* [Task objective]
In each of the rows below, replace "Where should I click to" with "Where do I click to" and leave everything else unchanged.

··· Rows ···

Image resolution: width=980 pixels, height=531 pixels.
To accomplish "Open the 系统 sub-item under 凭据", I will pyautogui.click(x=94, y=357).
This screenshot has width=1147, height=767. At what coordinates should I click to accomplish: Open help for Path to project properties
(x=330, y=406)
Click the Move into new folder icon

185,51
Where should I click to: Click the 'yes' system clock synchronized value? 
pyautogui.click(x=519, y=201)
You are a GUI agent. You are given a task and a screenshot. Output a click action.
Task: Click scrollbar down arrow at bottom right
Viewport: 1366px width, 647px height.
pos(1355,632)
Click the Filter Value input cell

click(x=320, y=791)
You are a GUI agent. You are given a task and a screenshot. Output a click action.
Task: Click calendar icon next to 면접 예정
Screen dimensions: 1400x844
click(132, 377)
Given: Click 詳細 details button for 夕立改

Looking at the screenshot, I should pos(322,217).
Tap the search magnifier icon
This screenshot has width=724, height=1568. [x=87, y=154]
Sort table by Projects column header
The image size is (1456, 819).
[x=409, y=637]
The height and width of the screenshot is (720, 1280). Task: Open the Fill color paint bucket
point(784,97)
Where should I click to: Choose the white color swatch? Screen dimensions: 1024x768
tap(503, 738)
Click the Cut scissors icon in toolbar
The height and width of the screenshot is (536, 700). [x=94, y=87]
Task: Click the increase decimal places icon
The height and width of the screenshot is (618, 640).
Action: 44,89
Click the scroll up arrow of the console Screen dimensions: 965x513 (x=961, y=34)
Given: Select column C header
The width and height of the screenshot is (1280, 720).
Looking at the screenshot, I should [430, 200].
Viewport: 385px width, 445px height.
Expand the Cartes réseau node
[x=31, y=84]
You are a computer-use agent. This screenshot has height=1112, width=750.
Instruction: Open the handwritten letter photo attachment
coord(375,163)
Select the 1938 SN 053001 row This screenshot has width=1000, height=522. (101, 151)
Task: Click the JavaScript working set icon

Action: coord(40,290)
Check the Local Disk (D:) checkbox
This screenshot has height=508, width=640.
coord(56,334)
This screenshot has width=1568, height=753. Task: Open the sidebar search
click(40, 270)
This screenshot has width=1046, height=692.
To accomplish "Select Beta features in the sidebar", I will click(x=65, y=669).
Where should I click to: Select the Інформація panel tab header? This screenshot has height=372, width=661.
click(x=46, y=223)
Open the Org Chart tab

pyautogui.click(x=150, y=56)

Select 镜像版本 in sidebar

···

* [Solution to the exercise]
Image resolution: width=980 pixels, height=531 pixels.
To accomplish "Open the 系统 sub-item under 凭据", I will pyautogui.click(x=94, y=357).
This screenshot has width=1147, height=767. At what coordinates should I click to accomplish: Open help for Path to project properties
(x=330, y=406)
Click the Move into new folder icon

185,51
Where do I click to: Click the 'yes' system clock synchronized value? 
pyautogui.click(x=519, y=201)
You are a GUI agent. You are given a task and a screenshot. Output a click action.
Task: Click scrollbar down arrow at bottom right
Viewport: 1366px width, 647px height.
pos(1355,632)
Click the Filter Value input cell

click(x=320, y=791)
You are a GUI agent. You are given a task and a screenshot. Output a click action.
Task: Click calendar icon next to 면접 예정
Screen dimensions: 1400x844
click(132, 377)
Given: Click 詳細 details button for 夕立改

Looking at the screenshot, I should pos(322,217).
Tap the search magnifier icon
This screenshot has width=724, height=1568. [x=87, y=154]
Sort table by Projects column header
The image size is (1456, 819).
[x=409, y=637]
The height and width of the screenshot is (720, 1280). Task: Open the Fill color paint bucket
point(784,97)
Where do I click to: Choose the white color swatch? Screen dimensions: 1024x768
tap(503, 738)
Click the Cut scissors icon in toolbar
The height and width of the screenshot is (536, 700). [x=94, y=87]
Task: Click the increase decimal places icon
The height and width of the screenshot is (618, 640).
Action: 44,89
Click the scroll up arrow of the console Screen dimensions: 965x513 (x=961, y=34)
Given: Select column C header
The width and height of the screenshot is (1280, 720).
Looking at the screenshot, I should [430, 200].
Viewport: 385px width, 445px height.
Expand the Cartes réseau node
[x=31, y=84]
You are a computer-use agent. This screenshot has height=1112, width=750.
Instruction: Open the handwritten letter photo attachment
coord(375,163)
Select the 1938 SN 053001 row This screenshot has width=1000, height=522. (101, 151)
Task: Click the JavaScript working set icon

Action: coord(40,290)
Check the Local Disk (D:) checkbox
This screenshot has height=508, width=640.
coord(56,334)
This screenshot has width=1568, height=753. Task: Open the sidebar search
click(40, 270)
This screenshot has width=1046, height=692.
To accomplish "Select Beta features in the sidebar", I will click(x=65, y=669).
Where do I click to: Select the Інформація panel tab header? This screenshot has height=372, width=661.
click(x=46, y=223)
Open the Org Chart tab

pyautogui.click(x=150, y=56)

Select 镜像版本 in sidebar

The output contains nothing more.